The FDA added it had denied the company permission to sell 10 flavored vaping products, but did not say what they were. These three products are less likely than the others to be popular with teens and children. The FDA has approved the products for sale in the United States. However, they are not safe or FDA-approved and should not be used by non-smokers.

“We must remain vigilant with this authorization and we will monitor the marketing of the products, including whether the company fails to comply with any regulatory requirements or if credible evidence emerges of significant use by individuals who did not previously use a tobacco product, including youth,” Zeller added. We will take appropriate action, including revocation of the authorization. “

But anti-smoking advocates were not convinced.

“While it is a positive step that FDA denied applications for 10 flavored Vuse e-cigarettes, it is concerning that a product that has three times the nicotine concentration as legally permitted in Canada, the UK and Europe was authorized. Vuse products with this level of nicotine leaves our nation’s youth at an undue risk of addiction,” Matthew Myers, president of The Campaign for Tobacco-Free Kids, said in a statement.

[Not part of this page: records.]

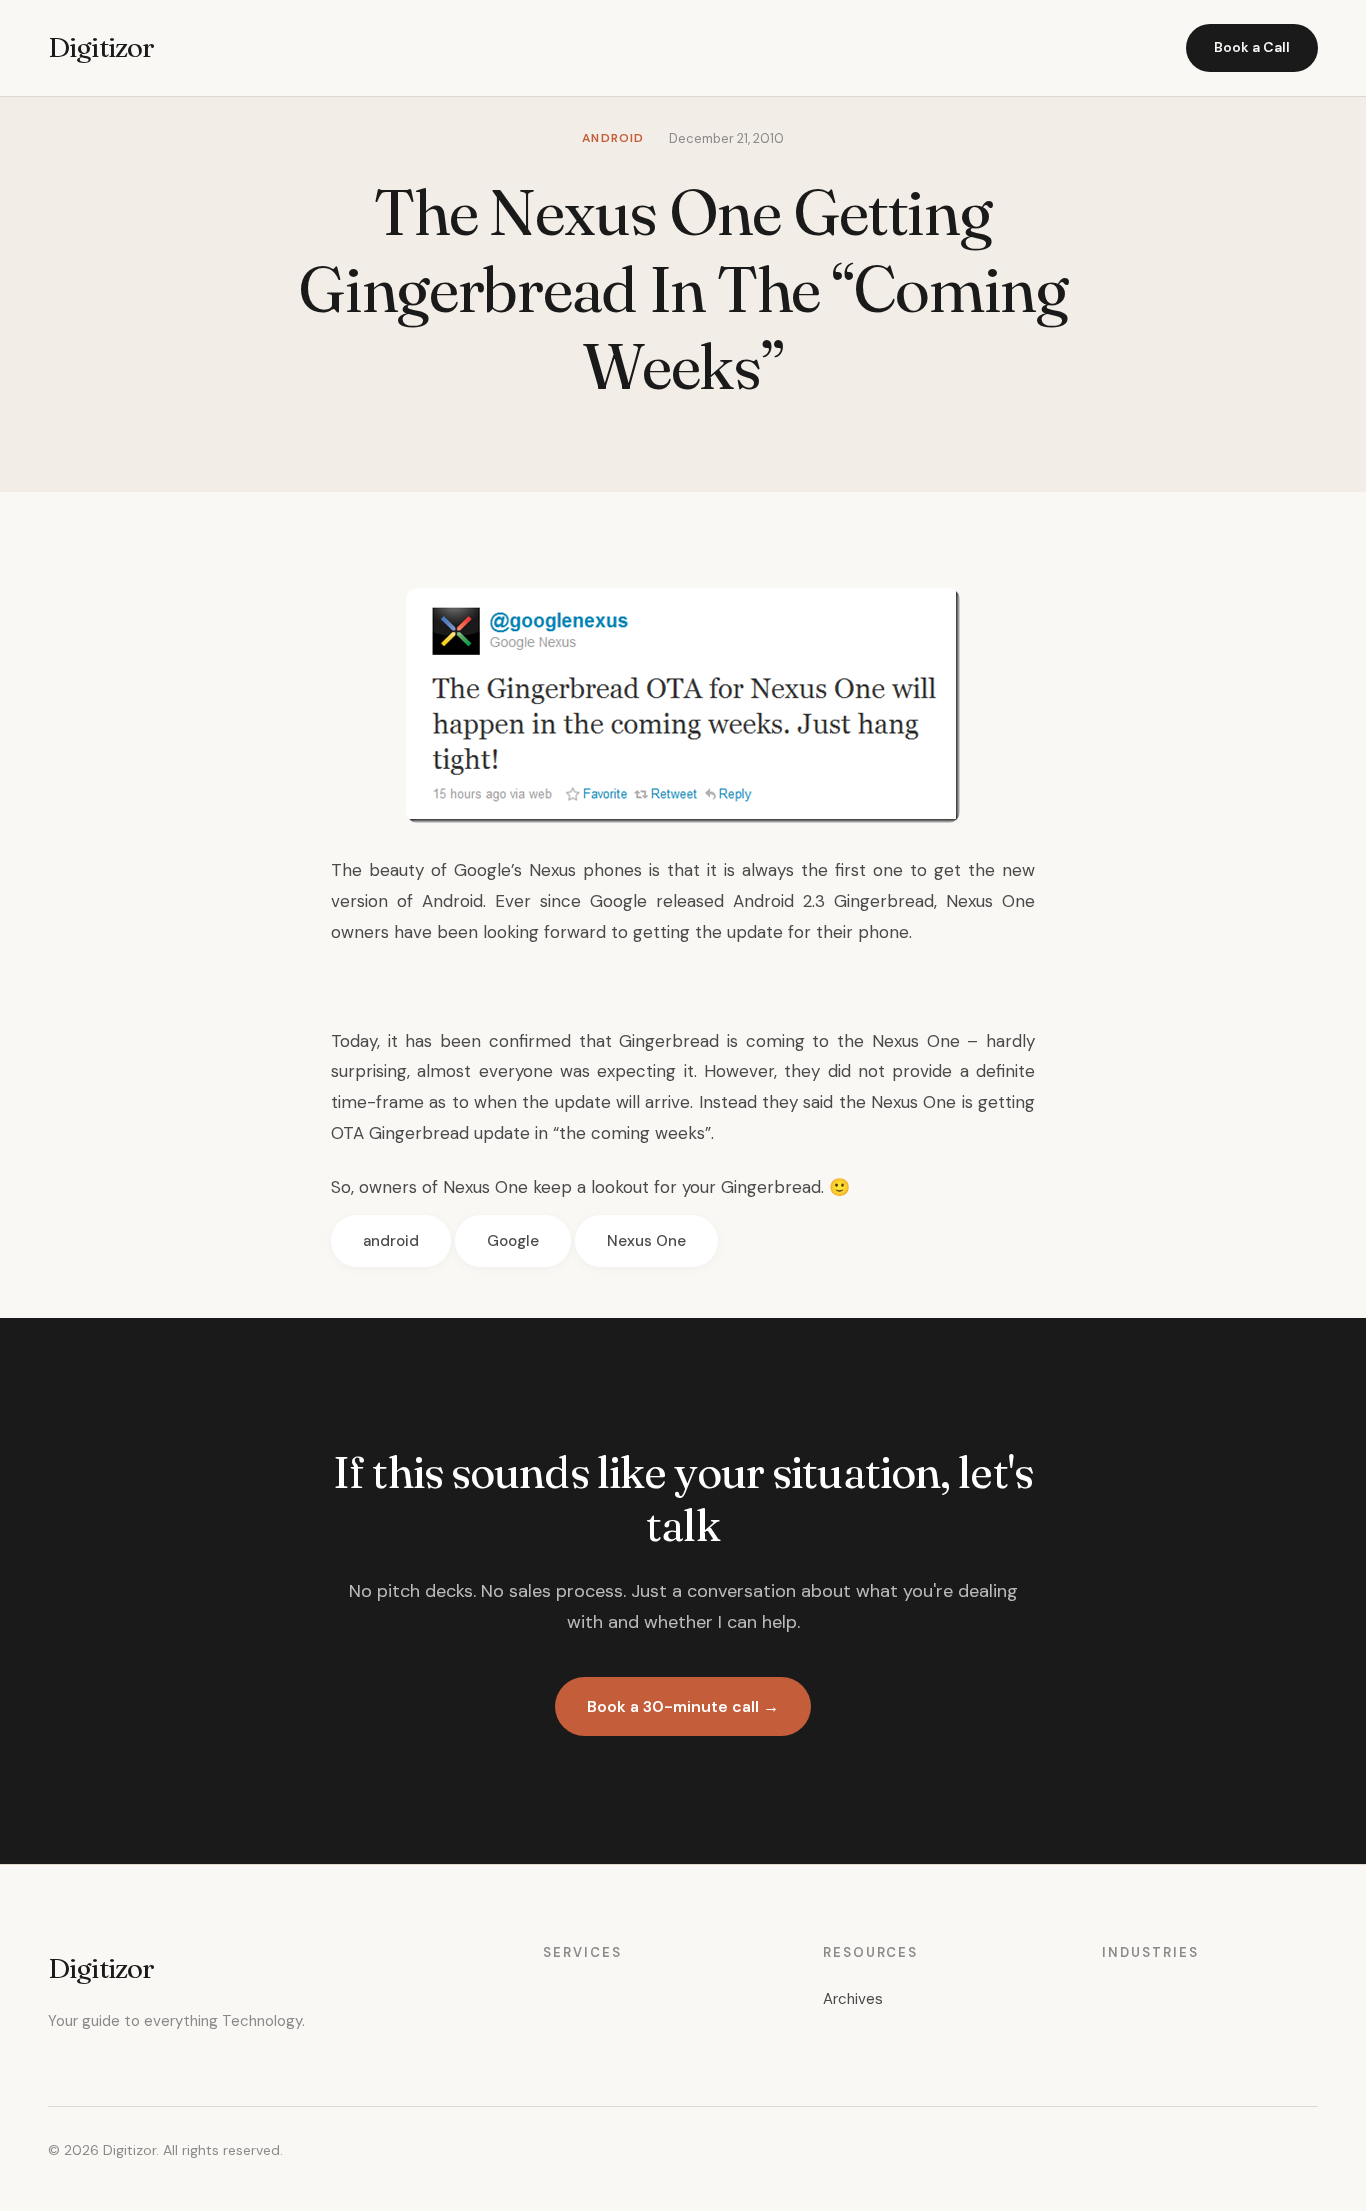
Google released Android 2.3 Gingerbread (762, 901)
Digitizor (101, 47)
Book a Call (1252, 47)
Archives (853, 1999)
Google (513, 1241)
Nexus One (646, 1241)
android (391, 1241)
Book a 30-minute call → (683, 1706)
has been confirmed (487, 1041)
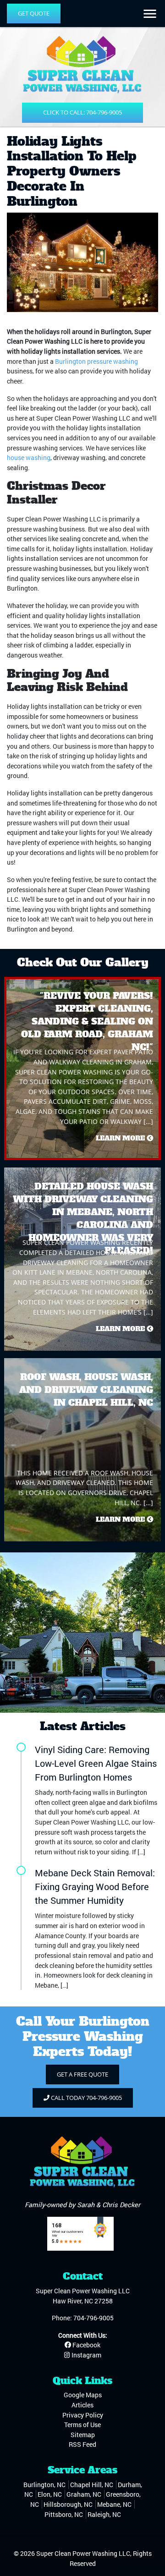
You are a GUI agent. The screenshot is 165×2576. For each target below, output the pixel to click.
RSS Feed (82, 2444)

The FDA acknowledged the issue of teen vaping in its statement.

“The FDA is aware that the 2021 National Youth Tobacco Survey (NYTS) found approximately 10 percent of high school students who currently used e-cigarettes named Vuse as their usual brand. These data are very important to the FDA and they were considered when reviewing these products.

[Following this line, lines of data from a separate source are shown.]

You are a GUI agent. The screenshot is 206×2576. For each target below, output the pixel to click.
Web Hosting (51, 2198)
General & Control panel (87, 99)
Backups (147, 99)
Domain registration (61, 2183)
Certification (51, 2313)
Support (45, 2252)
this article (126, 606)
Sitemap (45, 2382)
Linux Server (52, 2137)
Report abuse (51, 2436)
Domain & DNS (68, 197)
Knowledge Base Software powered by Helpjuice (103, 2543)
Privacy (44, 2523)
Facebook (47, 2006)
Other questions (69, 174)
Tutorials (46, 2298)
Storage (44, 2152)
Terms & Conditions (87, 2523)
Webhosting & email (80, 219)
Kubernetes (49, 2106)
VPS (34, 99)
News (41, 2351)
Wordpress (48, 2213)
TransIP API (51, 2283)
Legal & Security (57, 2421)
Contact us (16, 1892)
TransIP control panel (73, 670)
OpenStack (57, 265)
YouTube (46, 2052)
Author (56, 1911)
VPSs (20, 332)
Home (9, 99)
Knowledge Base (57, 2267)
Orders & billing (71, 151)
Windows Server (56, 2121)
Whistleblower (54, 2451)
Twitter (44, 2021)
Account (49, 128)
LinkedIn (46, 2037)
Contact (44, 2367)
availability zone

But, “the evidence also indicated that, compared to users of non-tobacco flavored [vaping] products, young people are less likely to start using tobacco-flavored [vaping] products and then switch to higher-risk products, such as combusted cigarettes,” the FDA added. The FDA also stated that the majority of youth and young adults who start using [vaping] flavors are fruit, candy, or mint flavors and not tobacco. These data support the FDA’s decision that tobacco-flavored products should be authorized. This is because they are less appealing to youth. Authorizing these products may also benefit adult combusted cigarettes users who switch to [vaping], or drastically reduce their cigarette intake. “

The FDA also noted that it has imposed advertising restrictions on the Vuse products, to minimize exposure to youth.

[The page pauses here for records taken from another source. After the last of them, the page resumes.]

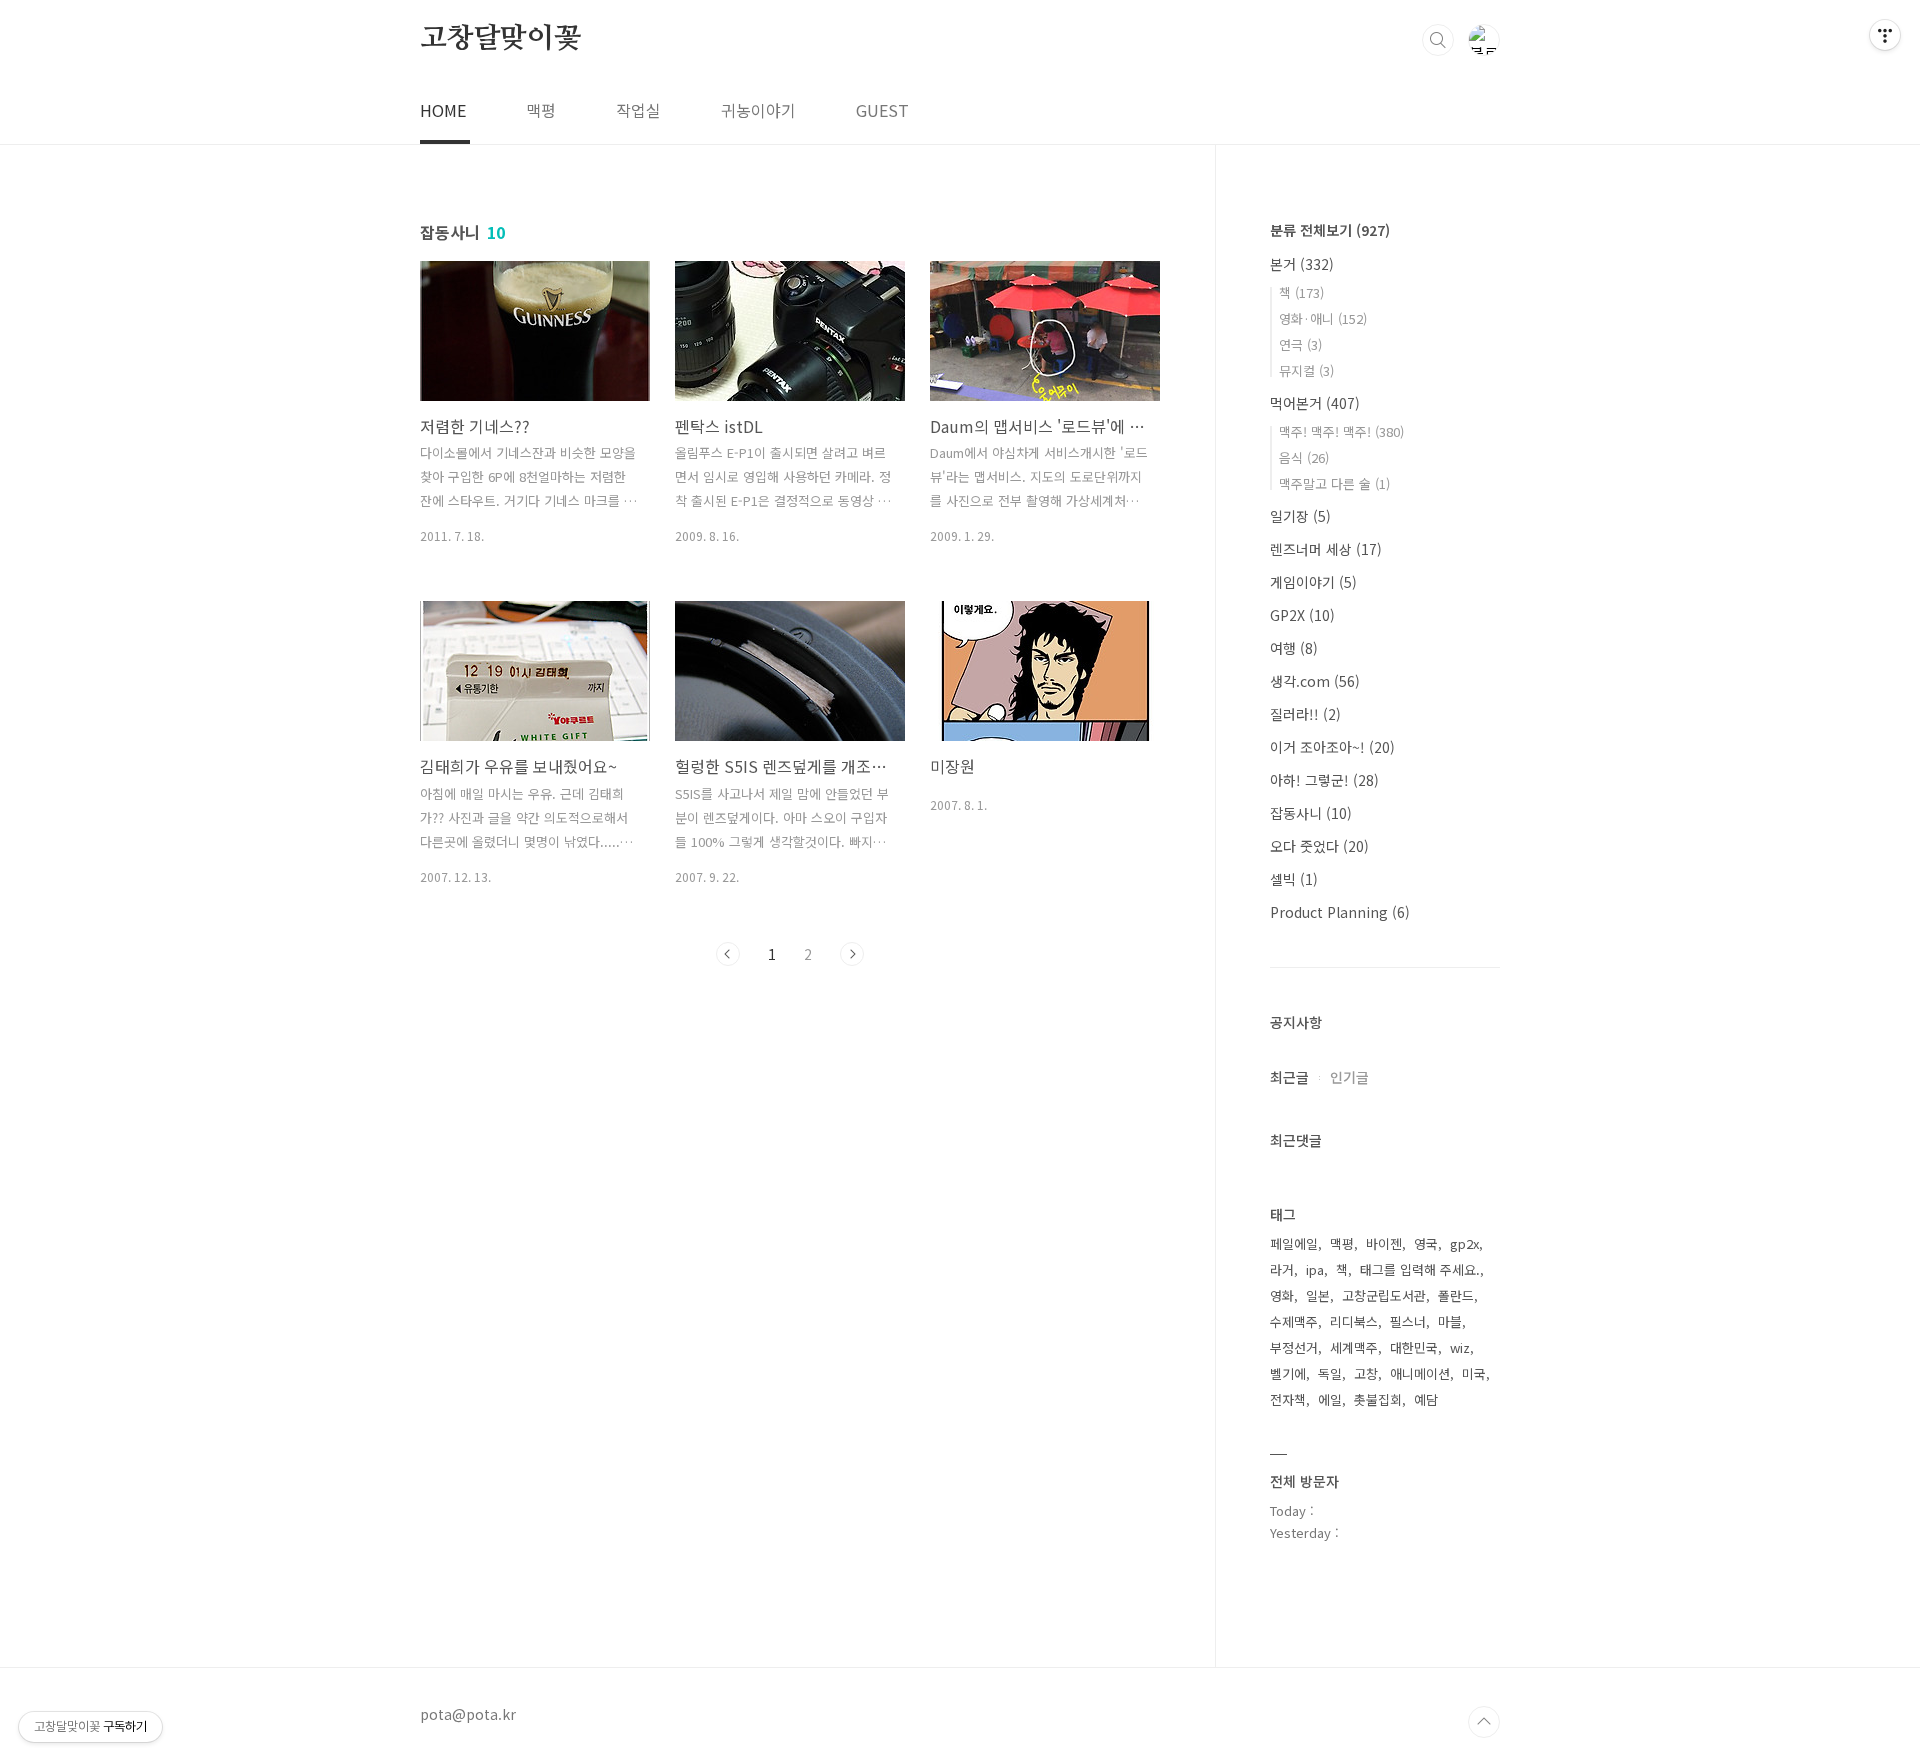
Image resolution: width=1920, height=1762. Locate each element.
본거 (1302, 264)
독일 (1330, 1373)
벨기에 (1288, 1373)
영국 (1426, 1243)
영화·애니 (1323, 318)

Still, there’s been minimal U.S. government oversight or research on e-cigarettes, even though they’ve been available in the country for more than a decade, the Associated Press reported. The FDA has been reviewing the applications and is currently deciding which products it should allow to remain on the market.

In September, the agency said it had rejected applications for more than 1 million e-cigarettes and related products, mainly because they may appeal to teens, the AP reported.

Decisions on products from most major vaping products, including Juul, are still pending.

The most popular brand among teens is a disposable e-cigarette called Puff Bar that comes in flavors like pink lemonade, strawberry and mango, the AP reported. The strict flavor restrictions for Juul products are not applicable to disposable e-cigarettes.

More information

Visit the the U.S. Department of Health and Human Services for more on the dangers of vaping.